[Given records]

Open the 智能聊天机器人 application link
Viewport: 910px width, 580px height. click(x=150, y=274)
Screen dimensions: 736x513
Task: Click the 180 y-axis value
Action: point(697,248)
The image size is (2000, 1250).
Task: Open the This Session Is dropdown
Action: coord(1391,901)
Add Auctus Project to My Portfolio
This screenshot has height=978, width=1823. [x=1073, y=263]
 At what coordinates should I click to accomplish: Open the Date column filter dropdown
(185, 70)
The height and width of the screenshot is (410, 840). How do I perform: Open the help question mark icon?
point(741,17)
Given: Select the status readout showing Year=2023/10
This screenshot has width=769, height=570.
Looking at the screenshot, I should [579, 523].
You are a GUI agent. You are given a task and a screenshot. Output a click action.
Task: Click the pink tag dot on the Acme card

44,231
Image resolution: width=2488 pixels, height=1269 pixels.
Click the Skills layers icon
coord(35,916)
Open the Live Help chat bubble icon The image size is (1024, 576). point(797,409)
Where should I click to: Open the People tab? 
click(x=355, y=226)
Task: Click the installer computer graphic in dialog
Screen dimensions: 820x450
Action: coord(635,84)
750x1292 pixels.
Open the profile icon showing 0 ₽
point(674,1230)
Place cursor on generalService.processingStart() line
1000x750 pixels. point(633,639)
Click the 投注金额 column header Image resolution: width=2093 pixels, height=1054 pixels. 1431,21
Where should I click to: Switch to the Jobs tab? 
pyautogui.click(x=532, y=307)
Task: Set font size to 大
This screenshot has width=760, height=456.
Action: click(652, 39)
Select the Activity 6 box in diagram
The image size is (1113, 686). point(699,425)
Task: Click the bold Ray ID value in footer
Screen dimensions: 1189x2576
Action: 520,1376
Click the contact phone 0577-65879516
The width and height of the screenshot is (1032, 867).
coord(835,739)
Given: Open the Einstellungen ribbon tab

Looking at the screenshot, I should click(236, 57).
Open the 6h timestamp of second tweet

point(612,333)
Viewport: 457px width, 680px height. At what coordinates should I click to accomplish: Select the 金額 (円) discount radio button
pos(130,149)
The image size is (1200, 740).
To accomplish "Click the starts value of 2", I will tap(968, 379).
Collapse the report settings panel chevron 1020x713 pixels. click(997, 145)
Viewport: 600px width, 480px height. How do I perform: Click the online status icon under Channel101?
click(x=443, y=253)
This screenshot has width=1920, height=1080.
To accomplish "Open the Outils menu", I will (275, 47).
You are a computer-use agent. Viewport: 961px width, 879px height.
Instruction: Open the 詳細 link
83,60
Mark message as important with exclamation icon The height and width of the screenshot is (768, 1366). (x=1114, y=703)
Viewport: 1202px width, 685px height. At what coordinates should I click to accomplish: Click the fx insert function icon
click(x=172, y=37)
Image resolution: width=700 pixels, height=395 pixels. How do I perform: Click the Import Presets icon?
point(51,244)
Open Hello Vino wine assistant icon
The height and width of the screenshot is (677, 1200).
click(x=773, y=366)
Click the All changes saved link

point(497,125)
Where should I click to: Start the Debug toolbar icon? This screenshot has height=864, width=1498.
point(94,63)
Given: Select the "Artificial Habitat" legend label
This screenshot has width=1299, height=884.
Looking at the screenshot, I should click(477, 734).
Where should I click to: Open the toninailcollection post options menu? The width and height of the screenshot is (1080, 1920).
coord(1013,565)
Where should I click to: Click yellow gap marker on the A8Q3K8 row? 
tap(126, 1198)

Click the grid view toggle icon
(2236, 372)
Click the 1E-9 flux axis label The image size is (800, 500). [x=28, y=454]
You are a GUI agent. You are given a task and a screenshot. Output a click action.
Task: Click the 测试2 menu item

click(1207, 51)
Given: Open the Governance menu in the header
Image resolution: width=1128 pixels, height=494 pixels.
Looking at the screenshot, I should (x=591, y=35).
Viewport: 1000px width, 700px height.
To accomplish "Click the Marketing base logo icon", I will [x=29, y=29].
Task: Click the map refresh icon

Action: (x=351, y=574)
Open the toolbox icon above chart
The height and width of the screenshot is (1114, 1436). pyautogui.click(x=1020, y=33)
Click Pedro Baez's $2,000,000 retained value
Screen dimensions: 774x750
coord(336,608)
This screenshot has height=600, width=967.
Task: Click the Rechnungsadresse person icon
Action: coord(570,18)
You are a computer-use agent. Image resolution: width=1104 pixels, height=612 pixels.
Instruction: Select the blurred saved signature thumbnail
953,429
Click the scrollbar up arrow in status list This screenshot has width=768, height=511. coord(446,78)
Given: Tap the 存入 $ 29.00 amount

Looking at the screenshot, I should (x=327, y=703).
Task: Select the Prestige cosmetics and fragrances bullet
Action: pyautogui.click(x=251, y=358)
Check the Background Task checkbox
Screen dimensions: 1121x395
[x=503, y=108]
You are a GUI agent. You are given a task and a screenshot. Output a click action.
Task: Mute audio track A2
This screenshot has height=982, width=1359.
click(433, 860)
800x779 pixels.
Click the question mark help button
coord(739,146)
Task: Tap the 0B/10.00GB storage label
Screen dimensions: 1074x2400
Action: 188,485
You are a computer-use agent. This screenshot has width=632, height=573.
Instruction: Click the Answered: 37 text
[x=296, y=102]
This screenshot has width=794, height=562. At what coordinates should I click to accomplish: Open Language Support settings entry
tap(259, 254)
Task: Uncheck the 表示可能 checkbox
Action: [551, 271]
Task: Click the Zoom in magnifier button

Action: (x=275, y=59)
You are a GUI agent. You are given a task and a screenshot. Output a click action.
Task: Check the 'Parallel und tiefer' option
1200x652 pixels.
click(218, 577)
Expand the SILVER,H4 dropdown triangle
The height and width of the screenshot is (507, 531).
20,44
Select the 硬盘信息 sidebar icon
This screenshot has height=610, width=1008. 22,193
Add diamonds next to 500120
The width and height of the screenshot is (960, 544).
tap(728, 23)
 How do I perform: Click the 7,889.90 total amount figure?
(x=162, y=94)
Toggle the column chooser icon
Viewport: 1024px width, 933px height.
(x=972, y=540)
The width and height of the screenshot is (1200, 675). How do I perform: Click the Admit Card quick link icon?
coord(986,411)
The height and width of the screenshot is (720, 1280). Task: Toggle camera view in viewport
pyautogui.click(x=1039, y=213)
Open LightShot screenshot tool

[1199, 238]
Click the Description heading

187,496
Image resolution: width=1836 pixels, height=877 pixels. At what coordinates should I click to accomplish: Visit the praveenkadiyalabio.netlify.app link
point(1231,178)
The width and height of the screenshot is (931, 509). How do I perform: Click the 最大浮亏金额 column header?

[/Given records]

» Task requirements: The answer consists of every line above in which the word "will" occurs.

» Your solution:
To accomplish "Click the starts value of 2", I will tap(968, 379).
To accomplish "Open the Outils menu", I will (275, 47).
To accomplish "Click the Marketing base logo icon", I will [x=29, y=29].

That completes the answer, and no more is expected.